Başbakan Recep Tayyip Erdoğan Moğolistan’dan dönerken uçakta gazetecilere söyledi:
“Kalktı Bahçeli meydan okudu. Kendi dönemleriyle ilgili araştırma komisyonu meselesi.
Dönünce inceleteceğim arkadaşlarıma.
Onların dönemini inceleteceğiz. Bu bankaların 111 katrilyon kaybı var.
Faiziyle beraber 246 katrilyonu buluyor.”
Erdoğan’ın bu açıklamaları “Bahçeli’ye komisyon, Bahçeli’yi inceleteceğiz” başlıklarıyla yer aldı manşetlerde..
AK Parti sözcüsü Hüseyin Çelik ise bu haberlerin yer aldığı gün şu açıklamayı yaptı:
“Batık bankalar ve özellikle bir gecede belli grupların hazineden aşırdıkları, Merkez Bankasından aldıkları kaynaklar var. Bunlar da üç aşağı beş yukarı biliniyor. Eskiden beri bunlar konuşuluyor.

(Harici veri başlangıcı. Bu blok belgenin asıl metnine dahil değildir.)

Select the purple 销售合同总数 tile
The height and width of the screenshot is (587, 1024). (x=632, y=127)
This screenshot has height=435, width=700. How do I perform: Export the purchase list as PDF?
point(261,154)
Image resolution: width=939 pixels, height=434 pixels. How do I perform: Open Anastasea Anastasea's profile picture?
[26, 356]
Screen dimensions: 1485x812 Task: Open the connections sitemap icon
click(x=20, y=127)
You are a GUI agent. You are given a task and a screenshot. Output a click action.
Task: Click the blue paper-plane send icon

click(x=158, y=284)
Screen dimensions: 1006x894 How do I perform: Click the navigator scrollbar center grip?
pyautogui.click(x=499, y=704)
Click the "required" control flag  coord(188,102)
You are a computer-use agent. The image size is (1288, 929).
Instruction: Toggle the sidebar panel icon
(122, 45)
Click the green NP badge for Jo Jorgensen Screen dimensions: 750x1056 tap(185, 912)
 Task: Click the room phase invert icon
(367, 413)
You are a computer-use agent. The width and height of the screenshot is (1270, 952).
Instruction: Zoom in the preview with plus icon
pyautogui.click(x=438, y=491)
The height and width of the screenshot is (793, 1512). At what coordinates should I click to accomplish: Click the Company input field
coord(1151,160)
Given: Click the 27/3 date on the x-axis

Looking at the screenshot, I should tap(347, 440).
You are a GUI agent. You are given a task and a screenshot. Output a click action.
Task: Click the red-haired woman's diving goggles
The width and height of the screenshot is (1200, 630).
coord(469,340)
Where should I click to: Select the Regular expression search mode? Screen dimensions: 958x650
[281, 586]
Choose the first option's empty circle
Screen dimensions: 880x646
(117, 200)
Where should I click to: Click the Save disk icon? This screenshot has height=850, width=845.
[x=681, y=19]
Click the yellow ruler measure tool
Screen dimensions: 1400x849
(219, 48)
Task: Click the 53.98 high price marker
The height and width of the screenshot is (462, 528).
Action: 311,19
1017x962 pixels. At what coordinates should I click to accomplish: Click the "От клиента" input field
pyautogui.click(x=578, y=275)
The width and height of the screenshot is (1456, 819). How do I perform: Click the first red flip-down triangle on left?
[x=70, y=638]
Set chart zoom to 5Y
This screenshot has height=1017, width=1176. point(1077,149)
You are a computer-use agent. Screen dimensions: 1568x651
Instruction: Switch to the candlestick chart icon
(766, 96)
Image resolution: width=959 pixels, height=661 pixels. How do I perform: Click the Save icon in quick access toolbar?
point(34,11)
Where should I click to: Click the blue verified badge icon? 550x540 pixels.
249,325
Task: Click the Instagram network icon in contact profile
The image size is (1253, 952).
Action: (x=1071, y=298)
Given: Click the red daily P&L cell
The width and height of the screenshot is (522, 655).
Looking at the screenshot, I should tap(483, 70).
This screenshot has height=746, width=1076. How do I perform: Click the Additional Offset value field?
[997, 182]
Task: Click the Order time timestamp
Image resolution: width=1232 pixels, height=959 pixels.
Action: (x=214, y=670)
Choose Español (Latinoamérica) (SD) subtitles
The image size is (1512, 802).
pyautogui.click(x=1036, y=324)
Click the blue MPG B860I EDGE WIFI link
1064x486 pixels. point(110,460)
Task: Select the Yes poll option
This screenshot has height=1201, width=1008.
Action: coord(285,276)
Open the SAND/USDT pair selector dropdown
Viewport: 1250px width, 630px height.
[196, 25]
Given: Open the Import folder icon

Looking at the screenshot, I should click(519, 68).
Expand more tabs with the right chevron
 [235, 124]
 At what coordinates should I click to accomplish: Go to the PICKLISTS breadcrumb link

Sayın Başbakan'ın sözünü ettiği sadece Sayın Bahçeli'nin şahsına karşı yapılacak bir araştırma değil bu dönemle, bu dönemdeki kayıplarımızla ilgili bir araştırmadır. Zaten araştırma komisyonu kurulması için önergeler verildiği zaman sizler de kamuoyu da bundan bilgi sahibi olacaksınız. İşin özü budur.”
Yani araştırılacak dönem DSP-MHP-ANAP koalisyonu zamanı…
Türkiye’nin en büyük ekonomik krizinin yaşadığı 2000 ile 2002 arasındaki yıllar.
Milliyet’in ekonomi sayfalarını yönettiğim günler.
Ekonomide yıllar içinde yapılan hataların, 30 yaşında emekli edilenlerin, onlar bir veriyorsa biz üç veriyoruz diyenlerin, kamu bankalarının siyasi partilerin kasası gibi kullanılmasının, özel bankalarda back to back’lerin, mevduatı kendi parası görüp kullanan patronların, sonucunda yaşananlar.
Batan bankalar, o bankalardaki maliyetlerin bedelinin en ağır şekilde halka ödetilmesi.
Faturayı sadece o zaman ki hükümete ya da özellikle Devlet Bahçeli’ye kesmek mümkün mü?
Bence değil.
Üstelik…
Bugün Türkiye’nin ekonomik krizden çıkışının temellerinde o gün aynı koalisyonun dışarıdan atadığı Kemal Derviş’in reformlarının payı var.
Derviş’in zaman zaman koalisyon hükümetine rağmen aldığı kararların o partilerin her birine oy kaybettirdiği de ortada.
O yılların araştırılması.
Hele kamu bankalarında eli olanların ortaya çıkartılması..
Ekonomide böyle bir yüzleşme önemli.
Ama bugün bu çıkışları okuduğumda aklıma başka bir soru geldi.
İktidar MHP’yi neden bugün bu şekilde hedefe koydu?
11 yıldır iktidarlar ve bu konuyu bu denli sıcak bugün dile getiriyorlar.
Aklıma doğal olarak seçimlere doğru giderken MHP’nin oylarındaki değişim geldi.
Kamuoyu araştırmalarının en önemli isimlerinden KONDA Genel Müdür Bekir Ağırdır ile konuştum.
Şunları söyledi:
“MHP her ay düzenli çeyrek ya da yarım puan oyunu artırıyor. Oylar AK Parti’den değil CHP’den geliyor. AK Parti’de fazla kayıp gözükmüyor. Oradaki kayıplar kararsızlarla AK Parti arasında gidip geliyor.”
Şu anda AK Parti açısından ciddi bir risk yok.
Ama…
Özellikle barış sürecinde MHP’nin durduğu nokta iktidarın canını sıkmış gözüküyor.
AK Parti kendi içinde sıkıntı yaşayan, yenilikçilerle ulusalcılar arasında sıkışan CHP’den çok.
Siyaseten hedefe MHP’yi almış gözüküyor.